- À vous de jouer
1: D'après l'extrait sur la variolisation, en quelle année Benjamin Jesty a-t-il inoculé la vaccine à sa femme et à ses deux fils ?
2: Relevez tous les défauts ou reproches attribués à la variolisation dans l'extrait sur cette méthode.

- Extrait choisi
........

La variolisation : une méthode audacieuse pour défier la petite vérole
Une méthode appelée variolisation consiste à inoculer du pus varioleux dans l’organisme d’un individu non contaminé. Cependant, cette pratique suscite de nombreuses critiques au siècle des Lumières où certains jugent qu’elle accentue la propagation du fléau.
Au début du siècle, une aristocrate anglaise, Lady Mary Wortley Montagu, se rend en Turquie et propage la méthode de variolisation qui n’empêche pas certaines personnes d’en tomber malade, voire d’en mourir.
Une autre méthode consiste à inoculer la variole des vaches, la vaccine, c’est ce qu’un fermier anglais a effectué sur sa femme et ses deux fils en pleine période d’épidémie en 1774. Il s’agit de Benjamin Jesty, considéré comme un des pionniers de l’expérimentation de la vaccination contre la variole.

........

- Les données
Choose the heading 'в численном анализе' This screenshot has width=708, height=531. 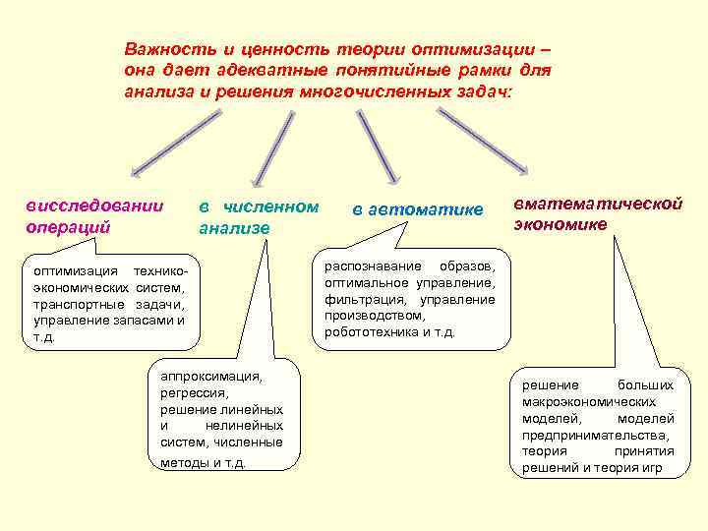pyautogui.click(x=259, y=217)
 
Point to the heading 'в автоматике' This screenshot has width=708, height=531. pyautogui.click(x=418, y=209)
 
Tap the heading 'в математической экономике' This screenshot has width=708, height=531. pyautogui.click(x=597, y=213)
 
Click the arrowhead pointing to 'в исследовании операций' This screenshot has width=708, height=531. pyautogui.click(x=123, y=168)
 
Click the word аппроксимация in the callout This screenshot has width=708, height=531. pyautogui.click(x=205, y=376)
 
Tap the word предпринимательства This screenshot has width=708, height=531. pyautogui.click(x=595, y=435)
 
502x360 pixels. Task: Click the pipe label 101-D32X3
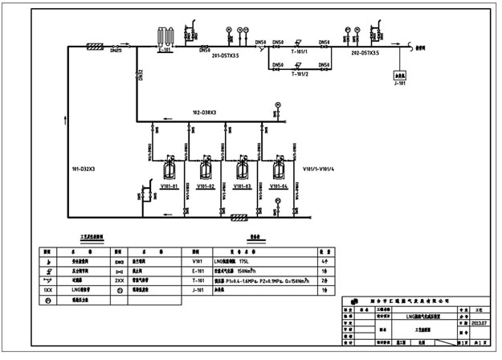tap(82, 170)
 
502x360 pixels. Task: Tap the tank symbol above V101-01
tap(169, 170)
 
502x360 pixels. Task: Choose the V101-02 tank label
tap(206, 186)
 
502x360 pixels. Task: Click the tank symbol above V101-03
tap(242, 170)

........

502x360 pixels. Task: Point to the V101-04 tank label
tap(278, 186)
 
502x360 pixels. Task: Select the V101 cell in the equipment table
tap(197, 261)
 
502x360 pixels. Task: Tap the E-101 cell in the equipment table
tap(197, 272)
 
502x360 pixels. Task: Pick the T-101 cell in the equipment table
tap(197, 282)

........

- Les réponses
1: En 1774.

2:
- Selon certains, elle accentue la propagation du fléau.
- Elle n'empêche pas certaines personnes de tomber malades.
- Elle n'empêche pas certaines personnes d'en mourir.